Ingredients that could contribute to a consumer’s five-a-day target include some basic raw materials, which are readily available and probably already used within your bakery, such as raisins, sultanas, currants, dates, figs, apricots and prunes. All of these can go towards five-a-day. Typically, a five-a-day portion for vine fruits is one heaped tablespoon or approximately 25g per portion. Fresh, frozen, canned or chilled fruit purée or pulps can be used in dough or batter. These can give great flavour and impart softness in products.
Secondary raw materials can be used to complement the overall perception of consuming five-a-day. Flour is obviously not part of five-a-day, due to the starch content, but it is the fundamental base of a product. It is fine to use white wheat flour as long as the content of fruit is at around 25% of a 100g serving. Wholemeal or malted wheat flours can also be used if required and can enhance perceptions of ’health’. Fats are usually seen as the sticking point to ’health’ in bakery products, but olive oil, given its healthier connotations, can be used and is particularly well-suited in bread dough.

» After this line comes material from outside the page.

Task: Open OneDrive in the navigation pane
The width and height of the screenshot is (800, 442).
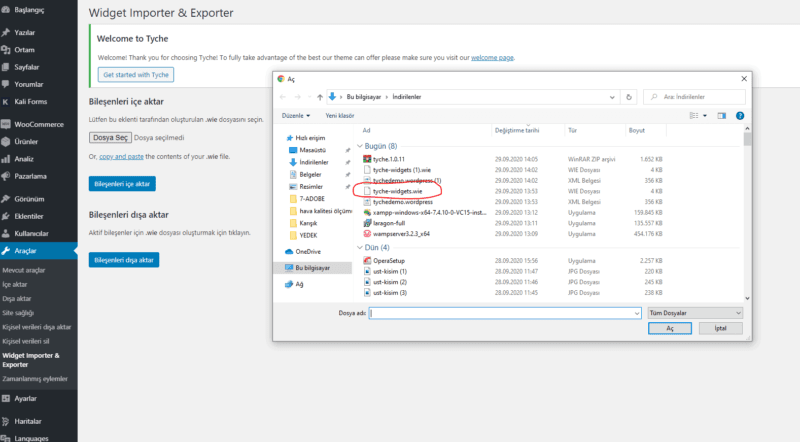Action: click(308, 251)
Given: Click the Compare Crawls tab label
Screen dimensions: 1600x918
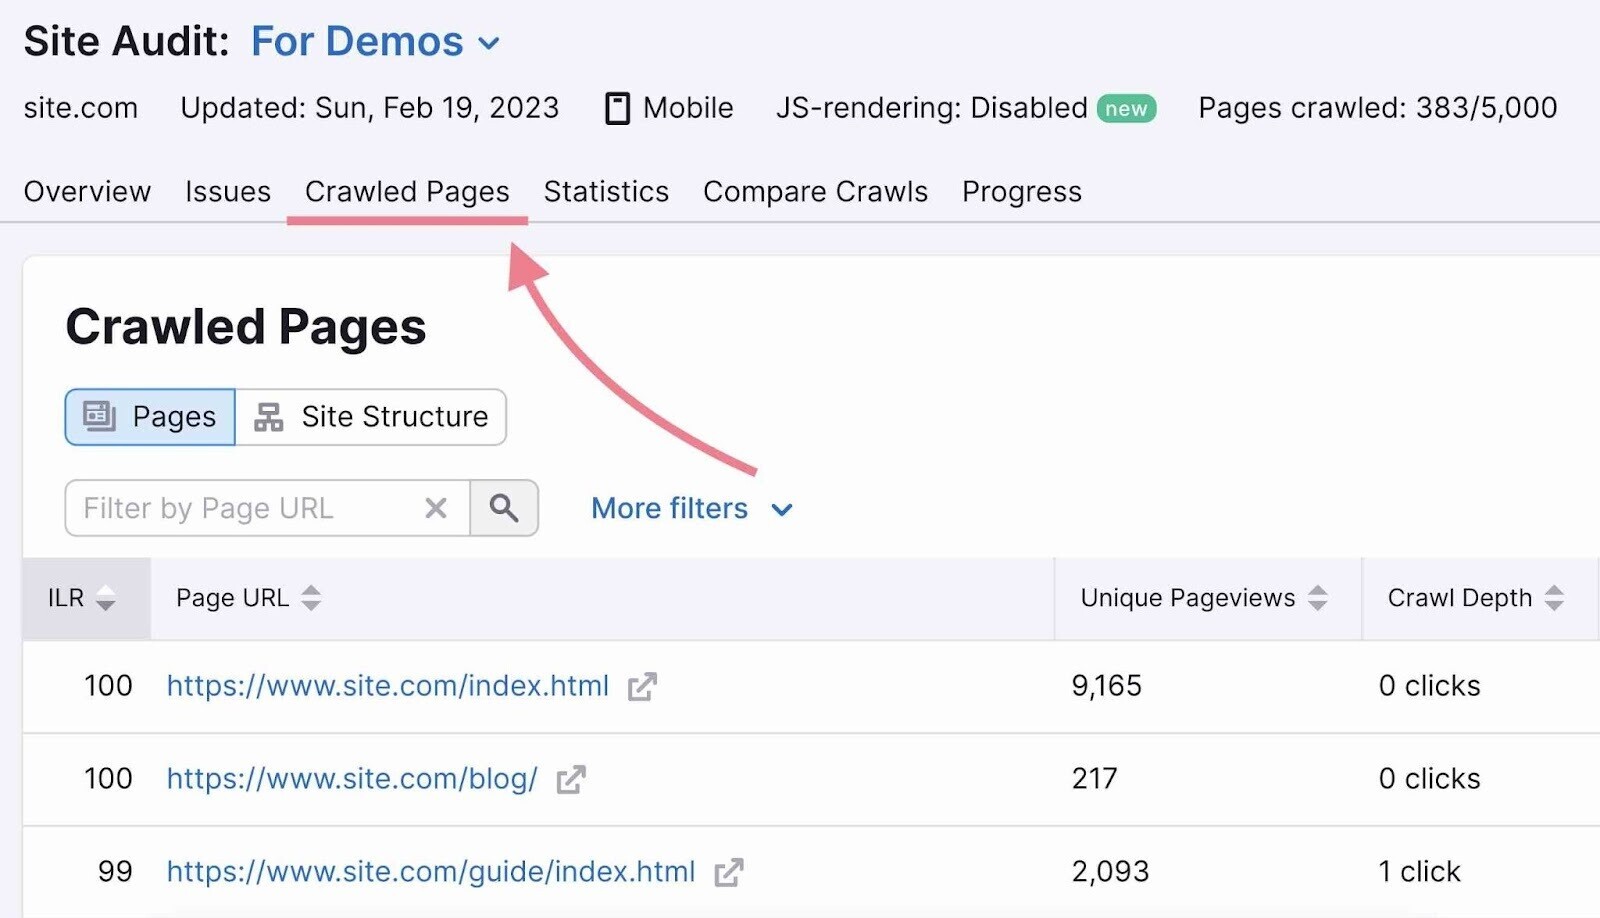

If using oil in batters, use rapeseed oil or pomace oil - basically a lighter olive oil that does not impart too much flavour. Olive oil is a mono-unsaturated fat and is full of anti-oxidative content, which is good for the heart.
Natural sweeteners, such as honey or maple syrup, can also enhance a healthier product. Incorporate blends of grains and seeds into your products; oats, barley, rye, flax seed, sunflower seed, pumpkin seed and millet, to name but a few. Grains and seeds are a great source of vitamins and protein that generate distinctive flavour and texture.
Watch out for my five-a-day recipe ideas, coming soon in British Baker.
Top tips for five-a-day:
? Target five-a-day bakery products around ’grazing’ or lunchbox opportunities
? Focus on familiar products, which your consumer can easily identify
? Keep the flavour combinations simple and not too complex
? Healthier and indulgent is the key
? Tell your consumer the benefits through point-of-sale.